In a task that asked students to design a circular ice-skating rink, according to a set of given constraints, a graphic depicting a skater on a circular ice-rink was inserted to reduce the reading challenge of the task. Yet early trials of the task produced large numbers of student responses based on a rink that was square rather than circular. These responses led us to notice that the graphic showing the circular ice-rink was framed by a dark square border. This border may have been the most perceptually salient feature of the graphic, and as a consequence it had unintentionally miscued the students.
Another interesting example of miscue by graphic occurred with the task Shoelaces. A large one-half scale drawing of a shoe was provided to serve an equity purpose; in early trials of the task, some students were able to use the lace holes on their own shoes as props when they were working on the task. For equity purposes, therefore, it seemed important that all students have access to a realistic drawing of a shoe with lace-holes and laces. This graphic caused no difficulty and is intrinsic to the task. The difficulties centered on a smaller cosmetic graphic. The most perceptually salient characteristic of this graphic, for many students, turned out to be its right-angular heel. This aspect served as an invitation for an unexpectedly large number of students to try applying the Pythagorean Theorem to this task. When the square root of the square of the height of the shoe plus the square of the length of the shoe did not seem to produce a reasonable final result, many students then multiplied this by the number of lace holes. When the graphic was adjusted so that it no longer had the appearance of a right triangle, no further applications of the Pythagorean Theorem to this linear function task emerged. More important, once students were freed from the unintended task miscue, they were able to show what they did know or could figure out about modeling the length of the lace needed as a function of the number of lace holes.
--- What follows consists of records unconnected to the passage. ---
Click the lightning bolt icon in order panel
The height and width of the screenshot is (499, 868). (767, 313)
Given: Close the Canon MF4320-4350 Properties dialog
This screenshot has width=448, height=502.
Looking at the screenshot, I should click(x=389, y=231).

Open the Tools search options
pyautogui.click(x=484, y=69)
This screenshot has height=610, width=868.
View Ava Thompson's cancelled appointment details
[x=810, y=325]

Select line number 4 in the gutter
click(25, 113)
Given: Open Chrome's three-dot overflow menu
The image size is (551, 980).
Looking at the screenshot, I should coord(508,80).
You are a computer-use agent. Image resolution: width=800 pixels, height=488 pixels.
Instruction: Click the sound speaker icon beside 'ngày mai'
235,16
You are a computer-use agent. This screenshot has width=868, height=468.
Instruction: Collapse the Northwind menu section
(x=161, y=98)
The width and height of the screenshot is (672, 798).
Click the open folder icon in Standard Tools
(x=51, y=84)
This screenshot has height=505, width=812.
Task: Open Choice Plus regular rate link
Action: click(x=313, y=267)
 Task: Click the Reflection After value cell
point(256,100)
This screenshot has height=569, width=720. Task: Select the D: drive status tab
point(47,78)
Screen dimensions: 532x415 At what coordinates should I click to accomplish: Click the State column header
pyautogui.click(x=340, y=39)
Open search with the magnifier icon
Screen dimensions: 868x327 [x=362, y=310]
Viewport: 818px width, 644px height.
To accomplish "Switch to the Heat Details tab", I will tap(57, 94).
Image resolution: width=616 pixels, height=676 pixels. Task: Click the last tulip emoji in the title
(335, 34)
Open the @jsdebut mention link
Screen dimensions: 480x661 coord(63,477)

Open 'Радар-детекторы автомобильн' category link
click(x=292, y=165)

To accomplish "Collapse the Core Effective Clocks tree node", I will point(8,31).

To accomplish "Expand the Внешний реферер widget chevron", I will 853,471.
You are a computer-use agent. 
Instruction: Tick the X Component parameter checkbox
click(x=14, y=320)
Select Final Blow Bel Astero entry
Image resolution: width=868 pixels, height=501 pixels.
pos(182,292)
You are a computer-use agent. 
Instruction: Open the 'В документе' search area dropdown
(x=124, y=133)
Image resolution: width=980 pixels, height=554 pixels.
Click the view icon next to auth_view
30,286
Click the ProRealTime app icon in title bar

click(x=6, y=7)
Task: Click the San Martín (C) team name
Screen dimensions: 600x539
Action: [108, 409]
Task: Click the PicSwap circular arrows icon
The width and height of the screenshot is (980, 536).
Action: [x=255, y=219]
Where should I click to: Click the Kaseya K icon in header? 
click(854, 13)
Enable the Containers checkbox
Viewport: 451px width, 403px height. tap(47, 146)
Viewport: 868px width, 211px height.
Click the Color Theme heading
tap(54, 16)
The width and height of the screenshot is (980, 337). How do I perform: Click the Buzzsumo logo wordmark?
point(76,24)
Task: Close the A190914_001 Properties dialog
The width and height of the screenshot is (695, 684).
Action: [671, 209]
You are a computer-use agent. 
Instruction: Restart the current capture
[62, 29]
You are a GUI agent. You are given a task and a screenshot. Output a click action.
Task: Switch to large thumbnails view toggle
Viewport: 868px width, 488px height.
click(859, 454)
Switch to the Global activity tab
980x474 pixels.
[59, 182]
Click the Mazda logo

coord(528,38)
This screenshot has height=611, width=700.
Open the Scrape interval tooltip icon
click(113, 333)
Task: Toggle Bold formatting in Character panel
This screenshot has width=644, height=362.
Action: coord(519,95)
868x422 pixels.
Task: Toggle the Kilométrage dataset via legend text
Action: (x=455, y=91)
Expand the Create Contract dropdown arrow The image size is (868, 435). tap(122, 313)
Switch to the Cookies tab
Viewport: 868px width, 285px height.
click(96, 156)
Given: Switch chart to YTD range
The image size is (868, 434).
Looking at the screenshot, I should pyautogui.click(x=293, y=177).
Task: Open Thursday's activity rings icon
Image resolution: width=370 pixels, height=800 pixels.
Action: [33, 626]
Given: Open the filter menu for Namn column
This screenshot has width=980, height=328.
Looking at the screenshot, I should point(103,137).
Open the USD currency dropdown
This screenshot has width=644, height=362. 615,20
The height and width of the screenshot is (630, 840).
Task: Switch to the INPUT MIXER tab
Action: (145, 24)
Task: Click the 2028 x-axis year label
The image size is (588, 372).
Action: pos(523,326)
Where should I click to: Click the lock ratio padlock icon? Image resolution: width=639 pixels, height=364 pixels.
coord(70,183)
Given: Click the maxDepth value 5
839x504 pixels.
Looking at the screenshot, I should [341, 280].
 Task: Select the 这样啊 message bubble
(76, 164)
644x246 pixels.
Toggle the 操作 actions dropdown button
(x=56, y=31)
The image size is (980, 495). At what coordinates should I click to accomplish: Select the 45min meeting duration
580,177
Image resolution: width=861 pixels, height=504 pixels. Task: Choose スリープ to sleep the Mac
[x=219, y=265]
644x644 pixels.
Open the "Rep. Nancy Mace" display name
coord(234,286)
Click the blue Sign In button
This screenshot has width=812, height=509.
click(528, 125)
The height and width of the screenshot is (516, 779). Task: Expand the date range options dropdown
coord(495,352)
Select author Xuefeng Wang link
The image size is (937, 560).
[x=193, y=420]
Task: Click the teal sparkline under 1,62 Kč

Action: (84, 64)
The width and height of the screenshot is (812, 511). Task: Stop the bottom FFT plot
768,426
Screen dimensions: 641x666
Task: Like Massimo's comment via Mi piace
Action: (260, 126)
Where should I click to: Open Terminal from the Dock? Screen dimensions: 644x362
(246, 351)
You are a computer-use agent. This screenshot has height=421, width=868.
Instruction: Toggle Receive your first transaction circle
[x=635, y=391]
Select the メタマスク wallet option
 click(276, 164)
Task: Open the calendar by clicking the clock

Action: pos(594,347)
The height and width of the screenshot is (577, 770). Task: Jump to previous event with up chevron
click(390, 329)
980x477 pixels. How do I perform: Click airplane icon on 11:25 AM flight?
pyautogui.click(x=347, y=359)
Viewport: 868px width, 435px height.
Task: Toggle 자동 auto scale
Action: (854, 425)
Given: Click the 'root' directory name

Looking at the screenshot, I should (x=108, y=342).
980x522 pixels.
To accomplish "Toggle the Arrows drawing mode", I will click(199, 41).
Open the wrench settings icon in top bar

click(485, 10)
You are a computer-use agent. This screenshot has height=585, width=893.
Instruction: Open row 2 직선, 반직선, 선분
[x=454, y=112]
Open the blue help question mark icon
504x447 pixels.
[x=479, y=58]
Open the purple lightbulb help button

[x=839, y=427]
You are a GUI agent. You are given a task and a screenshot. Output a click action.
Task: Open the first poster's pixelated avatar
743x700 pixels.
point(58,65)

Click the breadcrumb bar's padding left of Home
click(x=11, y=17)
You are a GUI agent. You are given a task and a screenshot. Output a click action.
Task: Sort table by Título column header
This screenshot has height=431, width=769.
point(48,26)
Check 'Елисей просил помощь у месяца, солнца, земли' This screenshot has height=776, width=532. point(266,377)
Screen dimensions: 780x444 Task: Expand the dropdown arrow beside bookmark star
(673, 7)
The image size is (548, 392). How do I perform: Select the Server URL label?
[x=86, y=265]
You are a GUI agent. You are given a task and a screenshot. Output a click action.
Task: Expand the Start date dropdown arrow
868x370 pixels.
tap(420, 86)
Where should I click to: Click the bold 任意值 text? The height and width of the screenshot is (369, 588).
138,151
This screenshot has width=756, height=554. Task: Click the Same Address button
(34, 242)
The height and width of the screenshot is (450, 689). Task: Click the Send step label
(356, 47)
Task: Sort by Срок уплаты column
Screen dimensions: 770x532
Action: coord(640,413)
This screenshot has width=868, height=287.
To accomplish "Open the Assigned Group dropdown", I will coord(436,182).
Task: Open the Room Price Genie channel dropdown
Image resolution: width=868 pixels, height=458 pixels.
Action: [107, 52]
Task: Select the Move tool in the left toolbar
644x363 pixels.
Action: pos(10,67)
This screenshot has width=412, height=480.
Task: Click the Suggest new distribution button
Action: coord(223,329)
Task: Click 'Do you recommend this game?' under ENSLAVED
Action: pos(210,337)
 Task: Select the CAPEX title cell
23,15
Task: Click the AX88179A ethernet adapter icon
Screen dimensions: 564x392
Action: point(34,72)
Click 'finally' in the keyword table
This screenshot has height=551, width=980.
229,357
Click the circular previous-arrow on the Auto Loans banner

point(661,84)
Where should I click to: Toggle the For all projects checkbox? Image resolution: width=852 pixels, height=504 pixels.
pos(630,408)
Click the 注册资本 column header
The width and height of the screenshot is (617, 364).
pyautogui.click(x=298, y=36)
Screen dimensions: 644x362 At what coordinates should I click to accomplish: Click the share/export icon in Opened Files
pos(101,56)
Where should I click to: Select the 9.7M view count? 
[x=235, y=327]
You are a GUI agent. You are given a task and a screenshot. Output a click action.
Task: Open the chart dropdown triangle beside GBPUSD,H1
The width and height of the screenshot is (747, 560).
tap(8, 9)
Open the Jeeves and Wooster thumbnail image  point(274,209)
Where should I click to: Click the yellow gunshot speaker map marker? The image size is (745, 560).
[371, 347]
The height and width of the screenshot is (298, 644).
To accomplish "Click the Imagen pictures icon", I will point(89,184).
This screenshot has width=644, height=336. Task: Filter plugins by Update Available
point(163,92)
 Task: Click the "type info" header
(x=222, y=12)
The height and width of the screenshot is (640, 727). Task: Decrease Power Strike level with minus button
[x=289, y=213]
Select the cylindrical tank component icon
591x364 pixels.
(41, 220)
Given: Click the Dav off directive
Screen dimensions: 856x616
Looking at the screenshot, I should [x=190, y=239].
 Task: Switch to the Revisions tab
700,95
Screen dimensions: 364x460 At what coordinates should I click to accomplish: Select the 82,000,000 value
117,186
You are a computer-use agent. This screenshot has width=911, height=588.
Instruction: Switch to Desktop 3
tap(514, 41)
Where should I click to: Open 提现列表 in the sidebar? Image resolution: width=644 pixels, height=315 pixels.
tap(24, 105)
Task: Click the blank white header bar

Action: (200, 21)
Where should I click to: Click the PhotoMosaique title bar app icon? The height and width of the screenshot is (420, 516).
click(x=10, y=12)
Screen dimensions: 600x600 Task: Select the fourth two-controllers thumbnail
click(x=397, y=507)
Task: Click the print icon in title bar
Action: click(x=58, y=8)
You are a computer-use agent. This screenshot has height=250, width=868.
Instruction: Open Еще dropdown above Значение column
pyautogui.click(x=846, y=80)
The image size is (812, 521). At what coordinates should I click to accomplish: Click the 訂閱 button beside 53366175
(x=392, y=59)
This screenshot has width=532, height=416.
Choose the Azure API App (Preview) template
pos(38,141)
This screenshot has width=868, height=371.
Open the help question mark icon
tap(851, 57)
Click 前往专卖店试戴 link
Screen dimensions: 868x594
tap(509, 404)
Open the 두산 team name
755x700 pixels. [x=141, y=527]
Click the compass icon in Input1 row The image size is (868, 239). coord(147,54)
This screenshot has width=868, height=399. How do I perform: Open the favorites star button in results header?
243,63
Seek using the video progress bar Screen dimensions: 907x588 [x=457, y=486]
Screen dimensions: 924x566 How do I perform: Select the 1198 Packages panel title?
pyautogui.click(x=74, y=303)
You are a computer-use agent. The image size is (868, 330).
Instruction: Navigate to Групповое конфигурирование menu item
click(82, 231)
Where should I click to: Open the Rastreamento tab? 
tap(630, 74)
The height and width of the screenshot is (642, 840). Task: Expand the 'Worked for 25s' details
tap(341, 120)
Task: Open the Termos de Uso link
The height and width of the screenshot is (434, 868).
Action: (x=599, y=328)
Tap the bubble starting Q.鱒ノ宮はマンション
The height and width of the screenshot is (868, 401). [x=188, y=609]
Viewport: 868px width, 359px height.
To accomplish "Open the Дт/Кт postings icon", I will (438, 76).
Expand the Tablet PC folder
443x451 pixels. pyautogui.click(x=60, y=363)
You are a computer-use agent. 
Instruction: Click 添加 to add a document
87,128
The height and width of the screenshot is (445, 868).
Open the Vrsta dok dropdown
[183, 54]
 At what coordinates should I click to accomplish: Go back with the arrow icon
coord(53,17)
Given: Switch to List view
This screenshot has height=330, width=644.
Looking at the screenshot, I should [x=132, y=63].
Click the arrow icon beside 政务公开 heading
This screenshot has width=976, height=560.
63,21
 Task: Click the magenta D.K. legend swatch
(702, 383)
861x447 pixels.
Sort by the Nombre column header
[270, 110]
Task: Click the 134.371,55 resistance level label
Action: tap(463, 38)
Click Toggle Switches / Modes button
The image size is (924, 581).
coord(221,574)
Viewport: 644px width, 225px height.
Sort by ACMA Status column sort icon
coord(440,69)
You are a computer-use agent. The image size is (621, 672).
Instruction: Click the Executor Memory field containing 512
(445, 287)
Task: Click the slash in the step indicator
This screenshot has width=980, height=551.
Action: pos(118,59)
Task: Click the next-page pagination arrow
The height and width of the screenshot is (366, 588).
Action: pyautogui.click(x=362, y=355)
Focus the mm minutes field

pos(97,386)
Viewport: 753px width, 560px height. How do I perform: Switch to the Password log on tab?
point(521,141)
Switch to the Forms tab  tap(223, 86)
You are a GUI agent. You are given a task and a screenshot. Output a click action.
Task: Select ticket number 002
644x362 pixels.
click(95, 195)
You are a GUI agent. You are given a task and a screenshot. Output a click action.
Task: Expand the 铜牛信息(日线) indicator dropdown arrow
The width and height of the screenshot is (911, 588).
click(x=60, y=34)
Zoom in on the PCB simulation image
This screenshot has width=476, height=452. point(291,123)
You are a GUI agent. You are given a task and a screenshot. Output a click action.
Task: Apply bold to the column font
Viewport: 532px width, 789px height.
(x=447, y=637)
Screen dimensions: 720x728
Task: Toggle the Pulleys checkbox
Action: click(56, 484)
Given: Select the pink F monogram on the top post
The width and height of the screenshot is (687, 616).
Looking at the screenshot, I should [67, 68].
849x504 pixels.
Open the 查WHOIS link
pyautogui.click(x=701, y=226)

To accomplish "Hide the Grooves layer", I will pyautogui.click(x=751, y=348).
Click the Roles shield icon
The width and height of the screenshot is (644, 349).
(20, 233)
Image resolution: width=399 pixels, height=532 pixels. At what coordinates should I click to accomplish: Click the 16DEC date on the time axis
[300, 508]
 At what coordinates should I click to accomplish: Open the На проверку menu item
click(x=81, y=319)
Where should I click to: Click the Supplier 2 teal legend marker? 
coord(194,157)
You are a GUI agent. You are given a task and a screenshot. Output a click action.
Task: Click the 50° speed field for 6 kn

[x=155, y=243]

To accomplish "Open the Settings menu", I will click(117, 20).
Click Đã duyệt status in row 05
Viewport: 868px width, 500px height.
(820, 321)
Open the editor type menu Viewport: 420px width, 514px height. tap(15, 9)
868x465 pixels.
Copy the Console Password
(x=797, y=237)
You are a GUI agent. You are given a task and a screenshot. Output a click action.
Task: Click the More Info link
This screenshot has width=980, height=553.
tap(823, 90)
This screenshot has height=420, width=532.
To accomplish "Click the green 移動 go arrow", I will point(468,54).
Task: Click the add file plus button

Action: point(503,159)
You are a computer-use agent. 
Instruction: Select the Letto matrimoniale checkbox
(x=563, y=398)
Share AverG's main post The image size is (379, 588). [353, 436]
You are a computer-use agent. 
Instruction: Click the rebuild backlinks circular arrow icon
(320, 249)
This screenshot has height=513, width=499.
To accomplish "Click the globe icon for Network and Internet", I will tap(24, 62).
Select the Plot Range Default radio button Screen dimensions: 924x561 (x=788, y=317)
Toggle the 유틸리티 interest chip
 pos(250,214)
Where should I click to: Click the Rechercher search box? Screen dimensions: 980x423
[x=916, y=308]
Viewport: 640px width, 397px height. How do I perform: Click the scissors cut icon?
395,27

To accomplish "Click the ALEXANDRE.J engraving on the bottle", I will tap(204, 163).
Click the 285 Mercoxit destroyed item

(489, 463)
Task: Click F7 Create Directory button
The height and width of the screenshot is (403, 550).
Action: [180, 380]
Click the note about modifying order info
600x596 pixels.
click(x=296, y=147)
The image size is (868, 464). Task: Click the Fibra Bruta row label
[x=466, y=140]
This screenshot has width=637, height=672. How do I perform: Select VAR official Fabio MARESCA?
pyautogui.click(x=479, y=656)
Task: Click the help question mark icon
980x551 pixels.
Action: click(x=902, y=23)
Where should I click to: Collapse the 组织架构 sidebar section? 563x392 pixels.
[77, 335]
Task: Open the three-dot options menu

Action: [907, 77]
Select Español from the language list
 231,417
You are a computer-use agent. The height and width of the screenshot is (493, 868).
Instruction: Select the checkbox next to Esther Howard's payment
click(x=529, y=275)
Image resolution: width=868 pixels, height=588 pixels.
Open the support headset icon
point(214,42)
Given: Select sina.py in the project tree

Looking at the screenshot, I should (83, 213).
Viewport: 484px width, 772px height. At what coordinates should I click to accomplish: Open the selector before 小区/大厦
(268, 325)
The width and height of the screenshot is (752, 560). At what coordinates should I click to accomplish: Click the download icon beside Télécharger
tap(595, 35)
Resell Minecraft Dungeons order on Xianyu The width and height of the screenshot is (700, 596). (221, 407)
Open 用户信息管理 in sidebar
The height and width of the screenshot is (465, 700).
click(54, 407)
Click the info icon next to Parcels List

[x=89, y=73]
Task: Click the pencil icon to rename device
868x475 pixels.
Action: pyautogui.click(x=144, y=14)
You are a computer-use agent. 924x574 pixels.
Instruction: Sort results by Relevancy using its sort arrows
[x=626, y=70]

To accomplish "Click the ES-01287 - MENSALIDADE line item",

Once miscues have been identified, they serve to remind task developers that task development is a humbling experience. These episodes stress the importance of trying out different versions of a new task with small groups of students and peers, and of taking seriously those responses that appear odd or inexplicable, regardless of how few of them occur.
Turning elephant traps into learning opportunities
With regard to assessment, the term elephant trap refers to an unintended task hurdle or a task hurdle that provides no information other than the observation that large numbers of students consistently arrive at a common incorrect response. The task Broken Plate (Figure 12) provides an example of this phenomenon.
When this task was administered to a stratified sample of high school students, there was a remarkable convergence among the student responses. Students invariably decided that the diameter of the plate before firing should be 20.88 centimeters, because 16% of 18 is 2.88, and 18 + 2.88 = 20.88. Students had obviously fallen into the trap of thinking that an x% increase followed by an x% decrease will get you back where you started. This task does not encourage students to demonstrate what they know, but instead traps them into showing what they do not know.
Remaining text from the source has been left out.